Por esta razão, optei por um caminho diferente, como se diz: “Mais vale um pássaro na mão…” Este é o livro Talmud Eser Sefirot [Estudo das Dez Sefirot], baseado nos ensinamentos do ARI. Nele, reuni dos livros do ARI, especialmente do Árvore da Vida, todos os principais ensaios sobre a explicação das dez Sefirot. Posicionei-os no topo de cada página e escrevi uma ampla explicação chamada Ohr Pnimi [Luz Interior], além de outra explicação chamada Histaklut Pnimit [Observação Interior]. Estas explicações abordam cada palavra e tema apresentado nas palavras do ARI no topo da página, da forma mais simples e clara possível.
Dividi o livro em dezasseis partes, para que cada parte seja uma lição específica sobre um tema particular das dez Sefirot. O Ohr Pnimi clarifica principalmente as palavras do ARI apresentadas nessa lição, enquanto o Histaklut Pnimit aborda o tema de forma geral. Além disso, organizei uma Tabela de Perguntas e uma Tabela de Respostas para todas as palavras e temas apresentados em cada parte.
Quando o leitor terminar uma parte, deverá testar-se para verificar se consegue responder corretamente a todas as perguntas da Tabela de Perguntas. Após responder, deverá consultar a resposta correspondente na Tabela de Respostas para verificar se respondeu corretamente. Mesmo que consiga responder bem de memória, deverá repetir as perguntas várias vezes até que as respostas estejam gravadas como se estivessem guardadas numa caixa. Assim, lembrará cada palavra quando precisar ou, pelo menos, saberá onde procurá-la. Desta forma, “a vontade de Deus terá sucesso através dele.”
A Ordem de Estudo
Comece por estudar o Panim [anterior/face], ou seja, as palavras do ARI impressas no topo das páginas, até ao final do livro.

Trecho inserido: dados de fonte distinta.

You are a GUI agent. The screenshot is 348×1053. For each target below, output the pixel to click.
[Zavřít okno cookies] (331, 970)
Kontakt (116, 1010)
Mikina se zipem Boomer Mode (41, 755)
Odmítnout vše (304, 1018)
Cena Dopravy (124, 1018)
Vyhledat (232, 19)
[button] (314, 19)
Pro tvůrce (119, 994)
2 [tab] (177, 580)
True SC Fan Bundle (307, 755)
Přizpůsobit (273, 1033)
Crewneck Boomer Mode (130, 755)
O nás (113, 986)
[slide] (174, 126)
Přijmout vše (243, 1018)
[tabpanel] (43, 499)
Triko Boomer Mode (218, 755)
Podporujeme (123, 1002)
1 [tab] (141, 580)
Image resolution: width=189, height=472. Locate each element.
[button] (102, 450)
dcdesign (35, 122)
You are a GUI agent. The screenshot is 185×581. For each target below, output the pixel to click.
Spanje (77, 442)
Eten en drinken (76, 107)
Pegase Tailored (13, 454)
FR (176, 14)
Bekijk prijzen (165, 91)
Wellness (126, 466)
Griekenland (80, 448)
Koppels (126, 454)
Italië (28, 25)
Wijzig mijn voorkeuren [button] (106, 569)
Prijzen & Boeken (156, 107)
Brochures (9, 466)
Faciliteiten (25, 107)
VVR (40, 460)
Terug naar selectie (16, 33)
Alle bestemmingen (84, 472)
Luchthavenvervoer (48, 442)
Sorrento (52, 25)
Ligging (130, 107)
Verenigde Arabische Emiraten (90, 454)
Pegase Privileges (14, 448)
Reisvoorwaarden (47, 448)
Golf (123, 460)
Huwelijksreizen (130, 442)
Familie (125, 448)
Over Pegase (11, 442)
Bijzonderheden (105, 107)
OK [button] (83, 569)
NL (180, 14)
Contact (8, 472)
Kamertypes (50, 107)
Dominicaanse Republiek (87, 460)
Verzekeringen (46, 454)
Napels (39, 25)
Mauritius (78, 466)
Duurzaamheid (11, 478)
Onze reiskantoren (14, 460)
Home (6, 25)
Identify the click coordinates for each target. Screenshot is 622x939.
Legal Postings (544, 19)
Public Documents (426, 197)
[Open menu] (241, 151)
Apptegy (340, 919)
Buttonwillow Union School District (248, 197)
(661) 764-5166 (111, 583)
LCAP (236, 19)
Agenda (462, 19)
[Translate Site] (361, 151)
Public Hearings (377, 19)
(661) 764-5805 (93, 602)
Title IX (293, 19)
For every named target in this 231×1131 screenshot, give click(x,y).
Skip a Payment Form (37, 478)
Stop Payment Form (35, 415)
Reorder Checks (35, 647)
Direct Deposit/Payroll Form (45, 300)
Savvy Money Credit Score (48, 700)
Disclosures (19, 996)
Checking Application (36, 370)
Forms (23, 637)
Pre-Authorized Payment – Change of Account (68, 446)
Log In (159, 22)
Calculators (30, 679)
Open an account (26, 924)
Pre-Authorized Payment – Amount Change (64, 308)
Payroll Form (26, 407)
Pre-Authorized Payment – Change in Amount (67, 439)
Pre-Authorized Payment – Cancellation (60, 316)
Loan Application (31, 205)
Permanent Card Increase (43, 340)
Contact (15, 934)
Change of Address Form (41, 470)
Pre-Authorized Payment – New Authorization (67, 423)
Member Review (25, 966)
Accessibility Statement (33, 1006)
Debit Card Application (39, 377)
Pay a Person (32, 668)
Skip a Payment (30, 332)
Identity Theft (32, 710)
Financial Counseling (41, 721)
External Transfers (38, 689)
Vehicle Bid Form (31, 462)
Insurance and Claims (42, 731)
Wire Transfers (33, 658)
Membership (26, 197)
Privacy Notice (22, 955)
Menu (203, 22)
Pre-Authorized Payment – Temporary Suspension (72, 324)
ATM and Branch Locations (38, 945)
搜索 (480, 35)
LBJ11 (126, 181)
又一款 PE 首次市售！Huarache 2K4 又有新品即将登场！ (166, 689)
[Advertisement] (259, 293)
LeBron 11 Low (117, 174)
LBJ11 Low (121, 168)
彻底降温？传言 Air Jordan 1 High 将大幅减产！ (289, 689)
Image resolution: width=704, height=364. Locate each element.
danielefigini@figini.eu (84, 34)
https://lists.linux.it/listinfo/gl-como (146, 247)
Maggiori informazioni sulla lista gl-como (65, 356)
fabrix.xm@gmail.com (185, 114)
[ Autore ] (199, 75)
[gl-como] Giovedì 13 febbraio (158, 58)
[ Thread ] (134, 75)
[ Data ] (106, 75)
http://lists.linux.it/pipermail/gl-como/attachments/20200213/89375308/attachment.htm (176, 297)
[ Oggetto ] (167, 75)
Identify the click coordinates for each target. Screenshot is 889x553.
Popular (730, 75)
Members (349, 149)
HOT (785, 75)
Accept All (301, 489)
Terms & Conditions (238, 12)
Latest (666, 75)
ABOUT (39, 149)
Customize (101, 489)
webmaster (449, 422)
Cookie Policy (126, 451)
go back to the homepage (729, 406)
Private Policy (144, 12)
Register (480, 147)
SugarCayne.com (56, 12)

Mesmo que não compreenda, repita-as várias vezes, seguindo o princípio: “Primeiro aprende, depois compreende.” Em seguida, estude o comentário Ohr Pnimi e esforce-se para que consiga compreender o Panim (palavras do ARI) sem a ajuda do comentário. Depois disso, estude o comentário Histaklut Pnimit até compreender e memorizar tudo.
Após este processo, teste-se com a Tabela de Perguntas. Responda a uma pergunta e consulte a resposta correspondente. Repita este processo para cada pergunta; estude, memorize e repita várias vezes até recordar tudo como se estivesse guardado numa caixa. Isto porque, em cada palavra da terceira parte, é necessário recordar toda a primeira e segunda partes, sem perder nem o menor significado. O maior problema é que o leitor não vai sentir o que esqueceu. Pelo contrário, ou os assuntos se tornam confusos ou ele adota uma interpretação errada do assunto devido ao esquecimento. Naturalmente, um erro leva a dez outros, até que a pessoa perca completamente o entendimento e seja forçada a interromper os estudos.